Screenshot grounding data

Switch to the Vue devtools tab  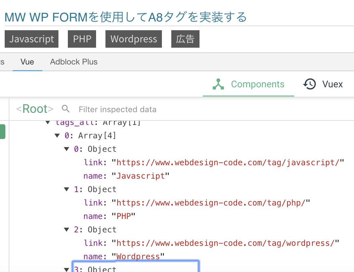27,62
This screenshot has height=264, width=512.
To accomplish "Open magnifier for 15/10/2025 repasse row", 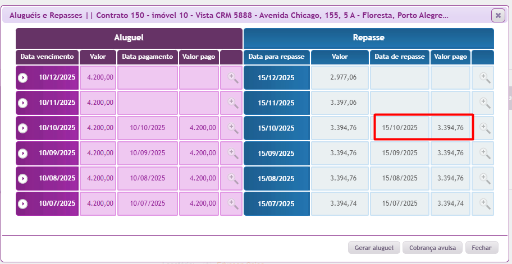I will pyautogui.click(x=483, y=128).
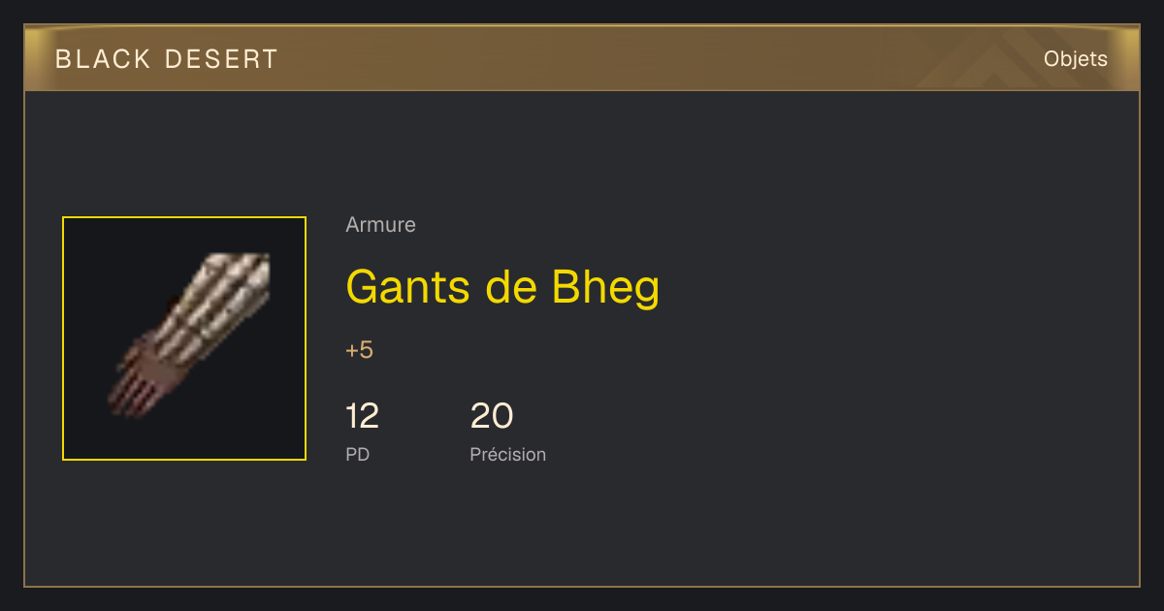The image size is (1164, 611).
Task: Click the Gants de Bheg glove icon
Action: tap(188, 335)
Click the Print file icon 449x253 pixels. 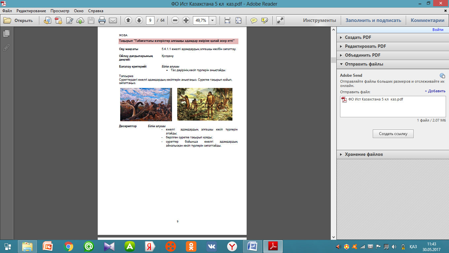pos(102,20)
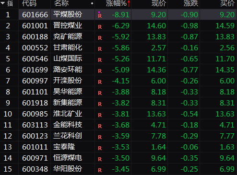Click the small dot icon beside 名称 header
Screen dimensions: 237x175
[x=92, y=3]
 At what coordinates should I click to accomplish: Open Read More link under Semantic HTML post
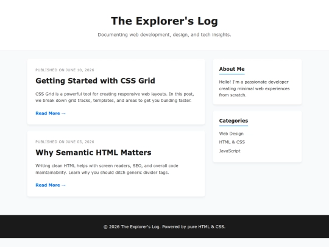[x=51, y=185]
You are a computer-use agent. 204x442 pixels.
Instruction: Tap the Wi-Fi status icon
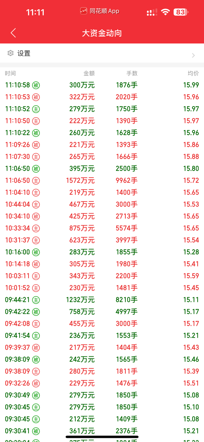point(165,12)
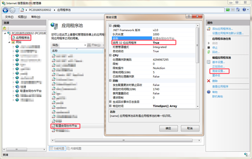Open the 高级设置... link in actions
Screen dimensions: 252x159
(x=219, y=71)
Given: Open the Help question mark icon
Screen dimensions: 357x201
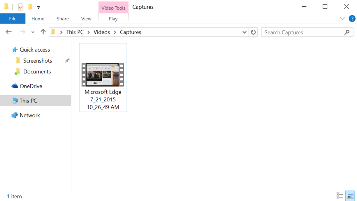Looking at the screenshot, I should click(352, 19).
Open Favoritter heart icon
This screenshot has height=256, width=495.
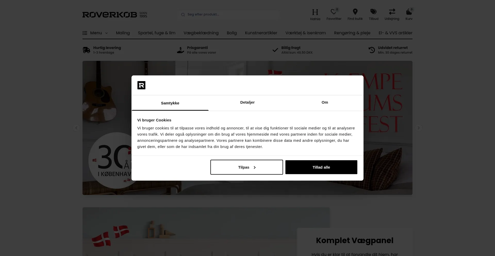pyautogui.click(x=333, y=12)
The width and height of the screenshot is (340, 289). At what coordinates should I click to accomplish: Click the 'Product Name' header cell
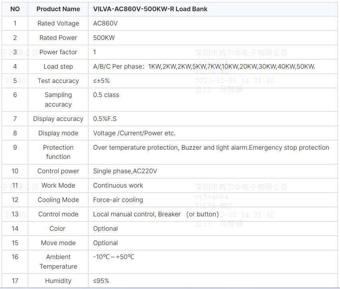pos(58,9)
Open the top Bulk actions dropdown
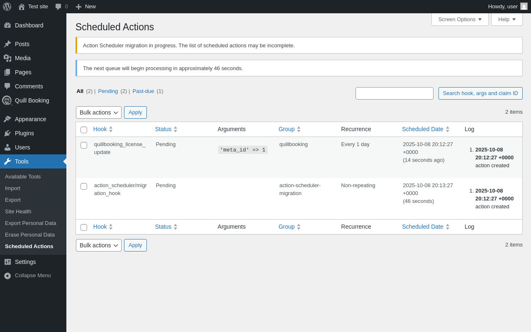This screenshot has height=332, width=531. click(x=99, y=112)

### Problem to solve
The range to copy runs from the line with "Instruction: Tap the Wi-Fi status icon" to the last line of the entries, both included; copy it exactly and leave out the pictures.

### Result of this task
Instruction: Tap the Wi-Fi status icon
point(165,12)
Open the 高级设置... link in actions
Screen dimensions: 252x159
(x=219, y=71)
Given: Open the Help question mark icon
Screen dimensions: 357x201
Looking at the screenshot, I should click(352, 19).
Open Favoritter heart icon
This screenshot has height=256, width=495.
pyautogui.click(x=333, y=12)
The width and height of the screenshot is (340, 289). At what coordinates should I click to accomplish: Click the 'Product Name' header cell
pos(58,9)
Open the top Bulk actions dropdown
This screenshot has height=332, width=531. click(x=99, y=112)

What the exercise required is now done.